Items:
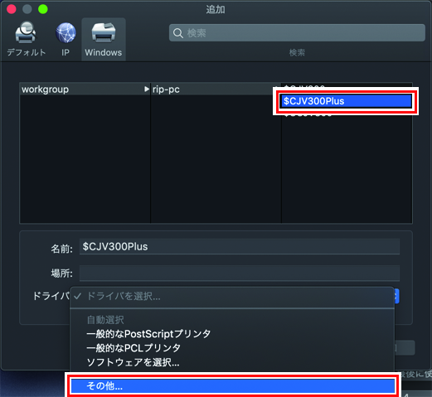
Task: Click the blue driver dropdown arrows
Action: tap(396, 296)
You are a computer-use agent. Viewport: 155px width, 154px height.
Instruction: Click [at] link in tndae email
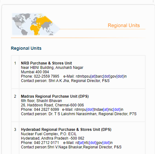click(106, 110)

Aim: Rewrite the data with "Viewport" swapped for "Display" and every other part left unchanged. Omit the pictures from your answer.

Worked answer:
Task: Click the blue driver dropdown arrows
Action: tap(396, 296)
You are a computer-use agent. Display: 155px width, 154px height.
Instruction: Click [at] link in tndae email
click(106, 110)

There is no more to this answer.